▶ **DATA EXCERPTS**
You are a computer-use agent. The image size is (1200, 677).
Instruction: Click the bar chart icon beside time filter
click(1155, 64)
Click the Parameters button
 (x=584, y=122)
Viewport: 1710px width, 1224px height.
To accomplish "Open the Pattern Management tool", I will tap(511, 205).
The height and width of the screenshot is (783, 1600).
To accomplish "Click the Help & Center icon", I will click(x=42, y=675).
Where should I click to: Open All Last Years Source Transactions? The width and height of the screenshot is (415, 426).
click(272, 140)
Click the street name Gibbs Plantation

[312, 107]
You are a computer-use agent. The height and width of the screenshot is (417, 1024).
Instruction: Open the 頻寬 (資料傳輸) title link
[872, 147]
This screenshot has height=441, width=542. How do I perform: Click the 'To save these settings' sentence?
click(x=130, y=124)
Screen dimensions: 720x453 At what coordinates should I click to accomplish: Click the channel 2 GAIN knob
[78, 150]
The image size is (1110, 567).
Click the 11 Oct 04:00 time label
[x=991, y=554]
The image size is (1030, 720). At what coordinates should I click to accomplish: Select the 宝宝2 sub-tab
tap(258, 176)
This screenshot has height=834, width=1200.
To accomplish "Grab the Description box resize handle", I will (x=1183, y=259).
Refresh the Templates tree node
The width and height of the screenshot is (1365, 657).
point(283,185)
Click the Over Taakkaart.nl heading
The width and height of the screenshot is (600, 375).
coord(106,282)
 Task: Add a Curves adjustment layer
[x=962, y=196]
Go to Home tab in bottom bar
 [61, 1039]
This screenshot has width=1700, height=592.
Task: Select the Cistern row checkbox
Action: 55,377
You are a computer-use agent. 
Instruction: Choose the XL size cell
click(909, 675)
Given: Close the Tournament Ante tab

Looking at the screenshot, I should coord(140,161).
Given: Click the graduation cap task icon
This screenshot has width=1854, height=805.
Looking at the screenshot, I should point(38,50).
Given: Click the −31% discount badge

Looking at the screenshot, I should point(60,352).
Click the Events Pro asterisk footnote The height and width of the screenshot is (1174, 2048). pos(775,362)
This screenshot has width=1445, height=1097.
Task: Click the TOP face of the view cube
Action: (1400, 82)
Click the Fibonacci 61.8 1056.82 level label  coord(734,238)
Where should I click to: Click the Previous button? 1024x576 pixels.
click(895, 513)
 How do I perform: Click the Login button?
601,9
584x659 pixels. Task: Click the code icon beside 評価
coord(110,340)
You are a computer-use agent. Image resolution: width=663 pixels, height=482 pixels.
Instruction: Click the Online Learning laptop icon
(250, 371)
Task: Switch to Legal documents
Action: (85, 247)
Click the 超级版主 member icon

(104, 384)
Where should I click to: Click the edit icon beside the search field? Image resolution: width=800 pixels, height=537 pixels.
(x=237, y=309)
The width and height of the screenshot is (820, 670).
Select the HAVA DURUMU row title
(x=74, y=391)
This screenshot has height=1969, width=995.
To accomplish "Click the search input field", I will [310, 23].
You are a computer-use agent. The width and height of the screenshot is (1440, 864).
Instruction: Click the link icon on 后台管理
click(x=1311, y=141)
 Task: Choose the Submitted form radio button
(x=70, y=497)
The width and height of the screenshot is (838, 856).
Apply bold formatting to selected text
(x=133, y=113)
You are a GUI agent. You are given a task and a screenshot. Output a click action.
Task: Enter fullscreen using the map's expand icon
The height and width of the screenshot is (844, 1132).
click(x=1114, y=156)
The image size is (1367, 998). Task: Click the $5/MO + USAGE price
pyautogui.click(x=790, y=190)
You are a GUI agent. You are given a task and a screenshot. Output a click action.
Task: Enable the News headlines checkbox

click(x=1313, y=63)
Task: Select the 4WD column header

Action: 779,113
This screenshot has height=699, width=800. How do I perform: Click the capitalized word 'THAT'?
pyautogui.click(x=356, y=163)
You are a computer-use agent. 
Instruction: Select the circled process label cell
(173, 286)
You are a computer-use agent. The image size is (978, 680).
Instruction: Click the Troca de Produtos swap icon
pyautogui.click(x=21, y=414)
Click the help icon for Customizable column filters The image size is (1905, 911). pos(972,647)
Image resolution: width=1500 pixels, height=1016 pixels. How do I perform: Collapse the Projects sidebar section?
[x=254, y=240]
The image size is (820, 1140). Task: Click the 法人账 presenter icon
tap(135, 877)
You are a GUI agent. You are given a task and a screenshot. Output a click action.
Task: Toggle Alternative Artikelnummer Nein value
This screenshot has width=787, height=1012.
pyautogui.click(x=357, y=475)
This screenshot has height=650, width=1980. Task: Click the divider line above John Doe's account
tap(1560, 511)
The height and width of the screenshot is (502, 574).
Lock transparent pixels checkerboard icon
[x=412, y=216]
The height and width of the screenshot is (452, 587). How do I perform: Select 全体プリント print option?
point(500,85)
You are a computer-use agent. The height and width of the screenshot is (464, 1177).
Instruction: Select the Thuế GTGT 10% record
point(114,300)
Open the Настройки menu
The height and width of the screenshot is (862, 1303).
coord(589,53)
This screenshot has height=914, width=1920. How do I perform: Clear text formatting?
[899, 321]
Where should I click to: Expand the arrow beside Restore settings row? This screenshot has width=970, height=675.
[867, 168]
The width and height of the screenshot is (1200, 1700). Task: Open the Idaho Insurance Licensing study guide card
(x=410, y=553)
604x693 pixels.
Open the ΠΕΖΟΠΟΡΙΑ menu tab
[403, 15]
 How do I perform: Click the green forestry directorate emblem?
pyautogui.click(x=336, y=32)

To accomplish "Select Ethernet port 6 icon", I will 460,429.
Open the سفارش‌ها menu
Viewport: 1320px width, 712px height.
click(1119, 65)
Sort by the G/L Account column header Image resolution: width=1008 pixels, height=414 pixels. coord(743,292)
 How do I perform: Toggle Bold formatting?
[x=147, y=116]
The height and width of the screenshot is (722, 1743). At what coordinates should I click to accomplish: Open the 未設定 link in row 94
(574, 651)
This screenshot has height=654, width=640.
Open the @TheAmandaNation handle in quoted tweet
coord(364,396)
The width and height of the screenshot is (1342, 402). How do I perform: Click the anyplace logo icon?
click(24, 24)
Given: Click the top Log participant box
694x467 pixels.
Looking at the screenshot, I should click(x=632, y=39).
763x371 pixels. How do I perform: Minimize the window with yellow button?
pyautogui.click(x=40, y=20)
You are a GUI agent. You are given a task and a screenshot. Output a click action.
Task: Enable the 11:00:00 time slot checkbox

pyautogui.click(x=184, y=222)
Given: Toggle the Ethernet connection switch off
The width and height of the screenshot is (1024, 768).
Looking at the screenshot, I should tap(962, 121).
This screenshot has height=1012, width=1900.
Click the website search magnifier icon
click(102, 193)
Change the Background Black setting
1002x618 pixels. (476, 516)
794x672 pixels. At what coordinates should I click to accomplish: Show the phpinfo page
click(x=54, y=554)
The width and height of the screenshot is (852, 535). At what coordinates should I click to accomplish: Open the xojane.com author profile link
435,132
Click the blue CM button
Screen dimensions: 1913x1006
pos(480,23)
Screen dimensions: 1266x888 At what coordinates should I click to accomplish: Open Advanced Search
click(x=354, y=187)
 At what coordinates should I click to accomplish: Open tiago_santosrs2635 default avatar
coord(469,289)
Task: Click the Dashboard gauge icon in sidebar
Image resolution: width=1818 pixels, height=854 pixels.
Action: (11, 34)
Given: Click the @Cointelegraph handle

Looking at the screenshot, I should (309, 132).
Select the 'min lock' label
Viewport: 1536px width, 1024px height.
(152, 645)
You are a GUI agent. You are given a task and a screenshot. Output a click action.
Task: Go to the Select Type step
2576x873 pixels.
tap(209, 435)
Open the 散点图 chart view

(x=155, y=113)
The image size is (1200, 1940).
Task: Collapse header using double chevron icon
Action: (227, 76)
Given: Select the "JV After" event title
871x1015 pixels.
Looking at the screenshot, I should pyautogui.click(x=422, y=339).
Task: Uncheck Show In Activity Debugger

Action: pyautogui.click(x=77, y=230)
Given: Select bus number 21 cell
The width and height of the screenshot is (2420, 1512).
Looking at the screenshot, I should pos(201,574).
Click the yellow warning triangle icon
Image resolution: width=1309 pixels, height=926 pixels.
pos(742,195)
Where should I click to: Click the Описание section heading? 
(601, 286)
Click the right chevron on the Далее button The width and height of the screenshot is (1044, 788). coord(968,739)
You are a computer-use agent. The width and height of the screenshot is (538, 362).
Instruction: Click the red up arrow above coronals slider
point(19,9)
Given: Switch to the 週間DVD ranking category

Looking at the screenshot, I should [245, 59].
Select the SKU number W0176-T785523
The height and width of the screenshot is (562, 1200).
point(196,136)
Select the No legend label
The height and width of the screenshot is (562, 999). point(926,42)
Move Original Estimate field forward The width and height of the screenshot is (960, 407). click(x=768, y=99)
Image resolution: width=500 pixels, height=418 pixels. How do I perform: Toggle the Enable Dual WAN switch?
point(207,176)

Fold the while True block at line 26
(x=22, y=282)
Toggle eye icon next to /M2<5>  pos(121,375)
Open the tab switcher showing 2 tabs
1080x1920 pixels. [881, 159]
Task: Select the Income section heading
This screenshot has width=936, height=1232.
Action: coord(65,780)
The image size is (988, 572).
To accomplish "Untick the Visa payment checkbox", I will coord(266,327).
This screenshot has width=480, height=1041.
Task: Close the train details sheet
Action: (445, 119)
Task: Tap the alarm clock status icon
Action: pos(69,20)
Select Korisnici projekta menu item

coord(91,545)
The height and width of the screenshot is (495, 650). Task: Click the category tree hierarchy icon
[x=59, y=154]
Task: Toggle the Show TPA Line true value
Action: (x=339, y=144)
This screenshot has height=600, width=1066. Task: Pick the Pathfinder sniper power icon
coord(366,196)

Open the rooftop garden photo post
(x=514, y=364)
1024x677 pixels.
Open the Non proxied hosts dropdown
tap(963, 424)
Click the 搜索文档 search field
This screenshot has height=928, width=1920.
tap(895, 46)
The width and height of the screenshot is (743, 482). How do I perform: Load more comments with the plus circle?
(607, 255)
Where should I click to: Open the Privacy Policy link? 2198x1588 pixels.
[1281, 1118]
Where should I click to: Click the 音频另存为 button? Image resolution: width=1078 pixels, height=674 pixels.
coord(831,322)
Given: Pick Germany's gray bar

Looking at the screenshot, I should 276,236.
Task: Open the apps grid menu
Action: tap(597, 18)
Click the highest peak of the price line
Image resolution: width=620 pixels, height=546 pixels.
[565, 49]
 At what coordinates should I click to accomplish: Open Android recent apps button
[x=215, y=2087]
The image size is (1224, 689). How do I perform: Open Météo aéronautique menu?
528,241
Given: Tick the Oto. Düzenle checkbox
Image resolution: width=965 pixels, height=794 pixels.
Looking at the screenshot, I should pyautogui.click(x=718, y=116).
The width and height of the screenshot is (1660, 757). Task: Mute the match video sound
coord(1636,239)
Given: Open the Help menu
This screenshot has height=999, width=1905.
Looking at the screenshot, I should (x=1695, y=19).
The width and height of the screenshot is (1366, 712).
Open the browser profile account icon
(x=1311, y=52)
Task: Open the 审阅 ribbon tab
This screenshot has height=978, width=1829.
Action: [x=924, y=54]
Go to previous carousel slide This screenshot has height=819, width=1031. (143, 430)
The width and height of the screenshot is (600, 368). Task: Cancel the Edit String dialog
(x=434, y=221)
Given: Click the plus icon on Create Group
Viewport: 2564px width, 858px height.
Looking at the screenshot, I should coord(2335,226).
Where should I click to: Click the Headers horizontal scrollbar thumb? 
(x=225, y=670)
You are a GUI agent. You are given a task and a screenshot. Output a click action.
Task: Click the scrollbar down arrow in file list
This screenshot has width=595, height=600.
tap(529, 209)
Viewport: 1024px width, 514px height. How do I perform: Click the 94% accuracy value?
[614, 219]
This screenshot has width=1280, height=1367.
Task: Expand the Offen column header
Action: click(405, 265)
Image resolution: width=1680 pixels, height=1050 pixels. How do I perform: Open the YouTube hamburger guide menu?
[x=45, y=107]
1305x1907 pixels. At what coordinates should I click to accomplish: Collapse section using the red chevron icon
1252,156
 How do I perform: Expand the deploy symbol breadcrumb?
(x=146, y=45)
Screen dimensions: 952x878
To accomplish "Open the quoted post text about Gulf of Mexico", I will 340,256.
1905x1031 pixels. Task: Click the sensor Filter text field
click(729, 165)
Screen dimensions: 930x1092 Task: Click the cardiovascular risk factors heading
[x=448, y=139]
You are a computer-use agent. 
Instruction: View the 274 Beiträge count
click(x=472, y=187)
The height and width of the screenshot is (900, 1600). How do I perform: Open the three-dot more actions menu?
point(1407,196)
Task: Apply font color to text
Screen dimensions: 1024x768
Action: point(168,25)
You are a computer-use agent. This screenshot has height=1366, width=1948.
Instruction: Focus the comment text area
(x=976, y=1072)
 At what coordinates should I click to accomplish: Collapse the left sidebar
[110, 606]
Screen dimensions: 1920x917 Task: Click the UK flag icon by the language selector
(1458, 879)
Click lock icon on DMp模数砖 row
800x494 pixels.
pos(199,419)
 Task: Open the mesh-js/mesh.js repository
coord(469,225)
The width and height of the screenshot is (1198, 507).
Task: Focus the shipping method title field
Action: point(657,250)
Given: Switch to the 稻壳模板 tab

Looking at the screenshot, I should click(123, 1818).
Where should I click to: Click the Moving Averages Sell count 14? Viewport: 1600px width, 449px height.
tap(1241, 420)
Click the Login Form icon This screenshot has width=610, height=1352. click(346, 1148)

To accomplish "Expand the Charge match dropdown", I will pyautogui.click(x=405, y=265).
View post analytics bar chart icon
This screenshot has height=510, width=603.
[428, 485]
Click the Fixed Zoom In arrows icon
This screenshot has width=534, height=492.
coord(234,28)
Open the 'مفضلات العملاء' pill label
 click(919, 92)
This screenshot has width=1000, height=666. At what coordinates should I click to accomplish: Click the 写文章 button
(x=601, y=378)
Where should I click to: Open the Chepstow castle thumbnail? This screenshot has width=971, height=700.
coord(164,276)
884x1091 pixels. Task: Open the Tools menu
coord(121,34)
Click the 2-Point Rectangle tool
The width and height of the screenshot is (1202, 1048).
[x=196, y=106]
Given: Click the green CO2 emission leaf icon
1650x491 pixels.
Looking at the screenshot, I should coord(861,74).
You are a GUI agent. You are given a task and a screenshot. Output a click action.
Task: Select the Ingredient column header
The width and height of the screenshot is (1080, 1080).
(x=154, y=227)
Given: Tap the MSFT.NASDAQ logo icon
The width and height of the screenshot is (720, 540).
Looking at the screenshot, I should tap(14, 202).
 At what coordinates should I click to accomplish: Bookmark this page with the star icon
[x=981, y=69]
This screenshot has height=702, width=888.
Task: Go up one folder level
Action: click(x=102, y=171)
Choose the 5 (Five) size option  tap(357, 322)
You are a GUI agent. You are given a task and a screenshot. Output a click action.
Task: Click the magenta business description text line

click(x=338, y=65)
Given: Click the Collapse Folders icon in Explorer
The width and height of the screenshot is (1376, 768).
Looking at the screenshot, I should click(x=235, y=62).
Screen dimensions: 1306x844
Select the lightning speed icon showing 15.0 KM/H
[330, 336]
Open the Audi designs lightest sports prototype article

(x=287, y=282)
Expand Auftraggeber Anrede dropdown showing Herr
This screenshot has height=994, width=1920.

▶ **TO DO**
Check every line of the entries above, and copy those that carry the string "computer".

▶ **RESULT OF THIS TASK**
You are a computer-use agent. The image size is (1200, 677).
You are a computer-use agent. The height and width of the screenshot is (417, 1024).
You are a computer-use agent. 
You are a computer-use agent. Image resolution: width=663 pixels, height=482 pixels.
You are a computer-use agent. The width and height of the screenshot is (1440, 864).
You are a computer-use agent. 
You are a computer-use agent. The image size is (978, 680).
You are a computer-use agent. The height and width of the screenshot is (464, 1177).
You are a computer-use agent. The width and height of the screenshot is (538, 362).
You are a computer-use agent. 
You are a computer-use agent. This screenshot has height=1366, width=1948.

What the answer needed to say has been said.